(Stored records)
_ _ _ _ _ _ _

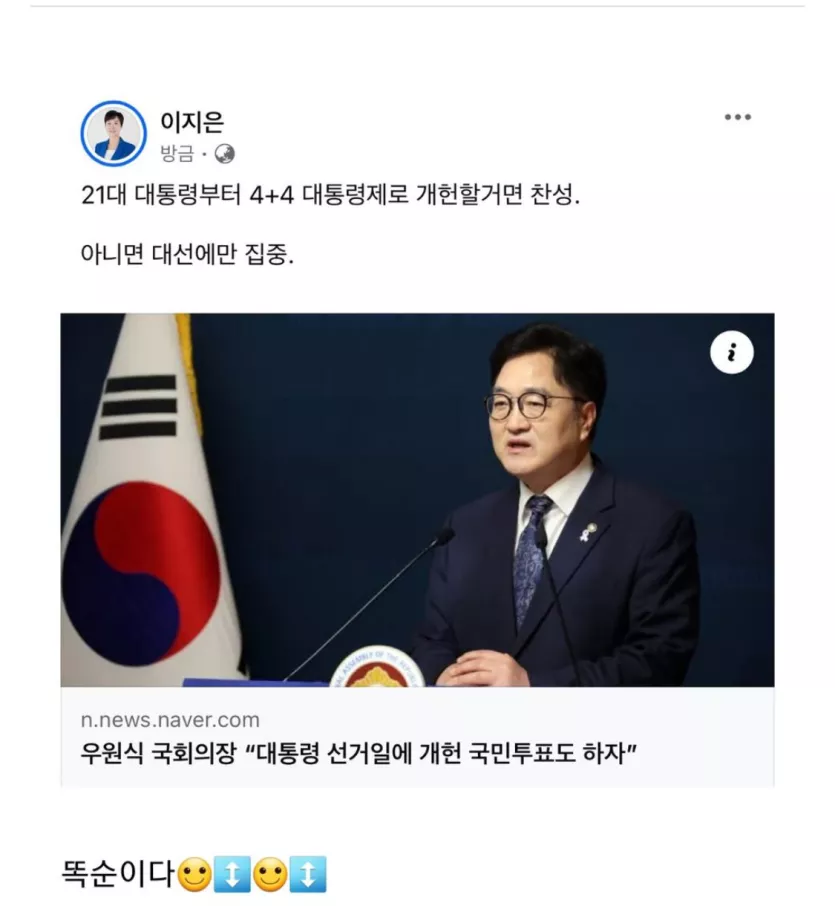Open the n.news.naver.com source domain
Viewport: 835px width, 906px height.
(x=170, y=720)
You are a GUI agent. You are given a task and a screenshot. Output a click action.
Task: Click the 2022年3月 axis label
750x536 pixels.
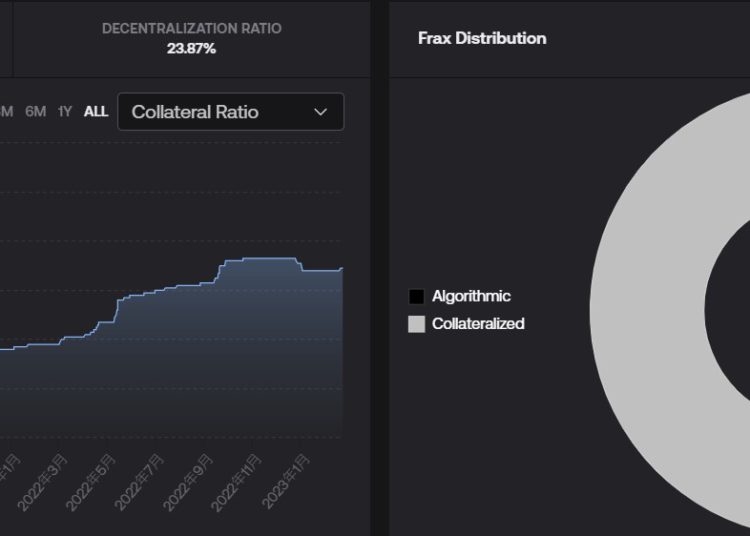[x=41, y=484]
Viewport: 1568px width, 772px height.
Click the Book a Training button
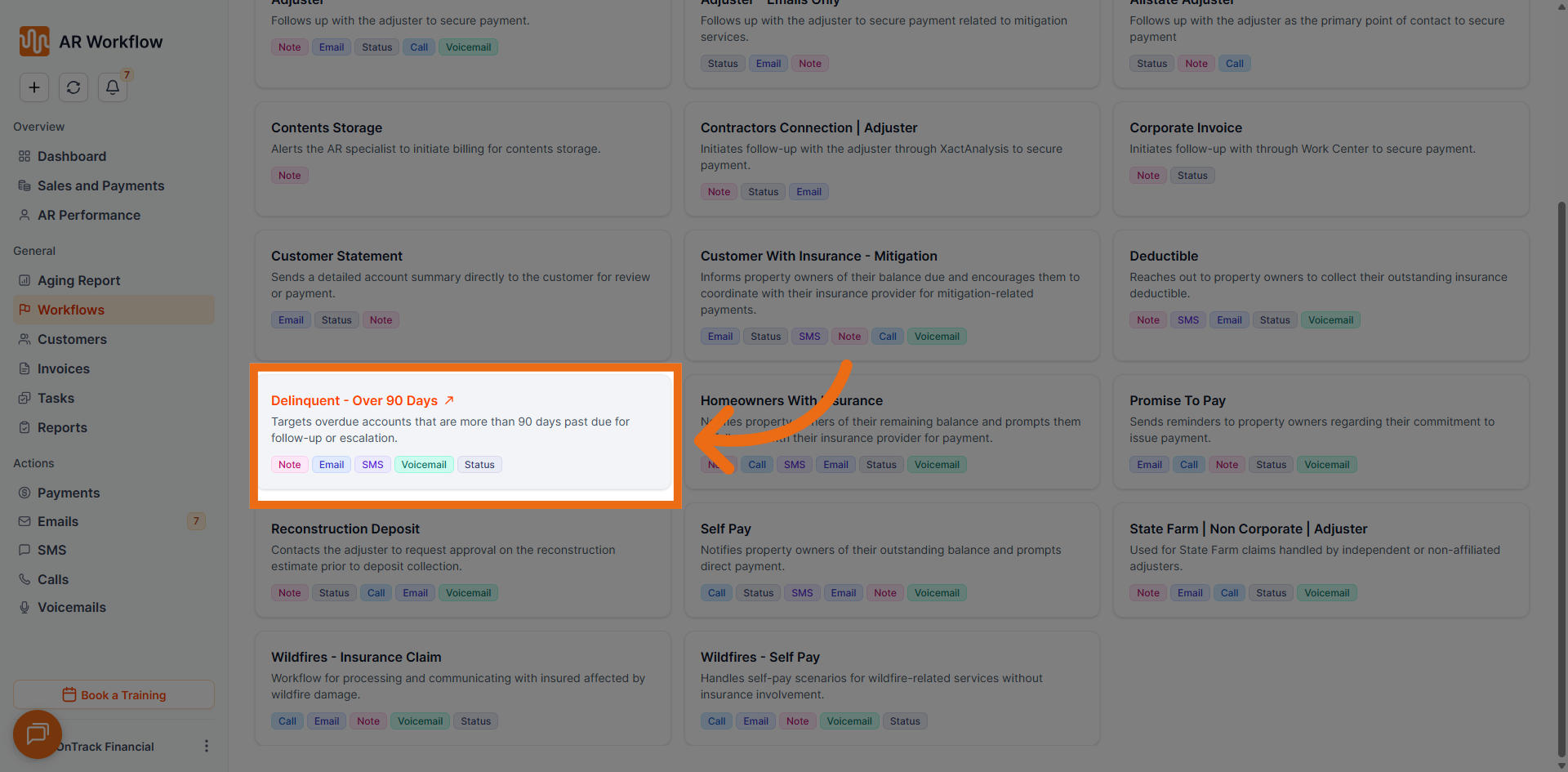[114, 695]
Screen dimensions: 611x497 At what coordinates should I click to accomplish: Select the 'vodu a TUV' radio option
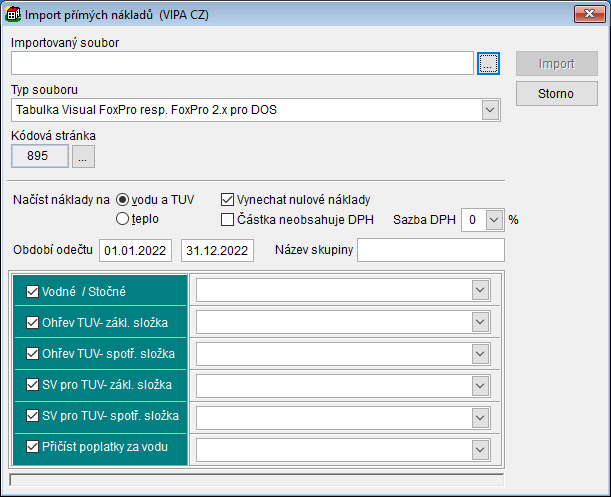click(x=124, y=199)
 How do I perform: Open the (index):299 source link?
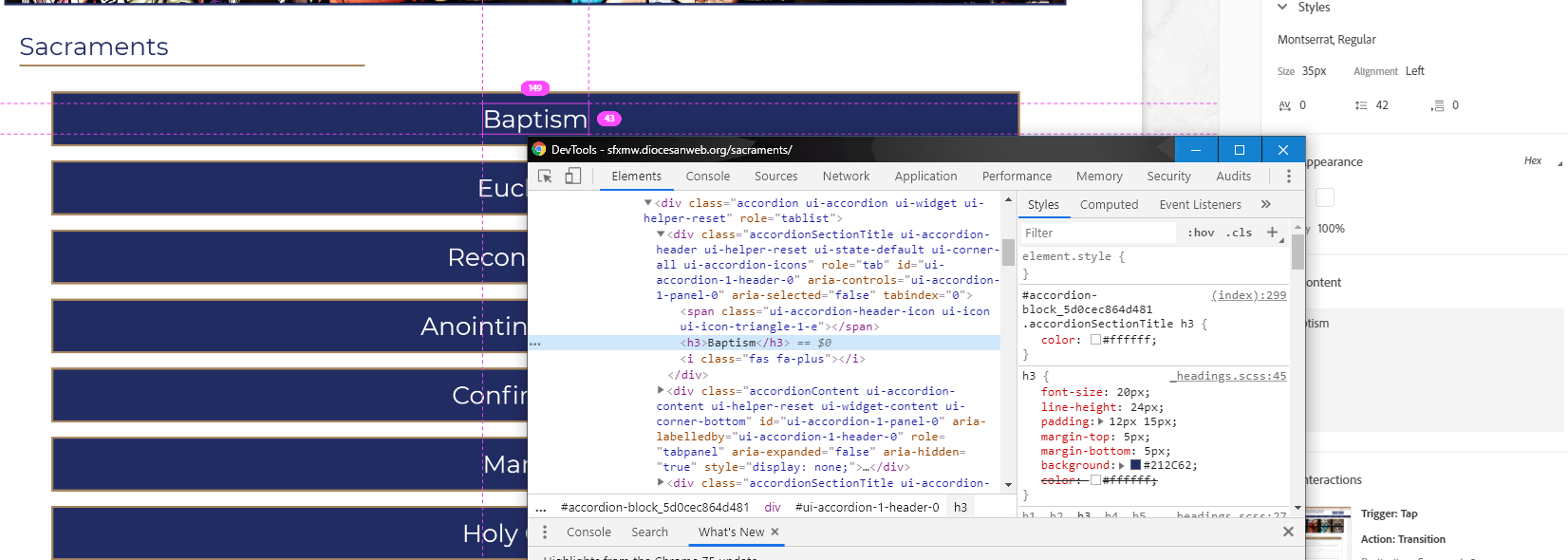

_ _ _ _ _ _ _

Action item >>
Nothing is needed beyond an exact transcription of the lines from the one containing "You are a GUI" to the end of the entries above, with the pictures omitted.

Task output >>
You are a GUI agent. You are given a task and a screenshot. Output a click action.
Task: Click the 2022年3月 axis label
750x536 pixels.
[x=41, y=484]
Viewport: 1568px width, 772px height.
Click the Book a Training button
[114, 695]
Screen dimensions: 611x497 At what coordinates should I click to accomplish: Select the 'vodu a TUV' radio option
click(x=124, y=199)
 How do I perform: Open the (index):299 source link?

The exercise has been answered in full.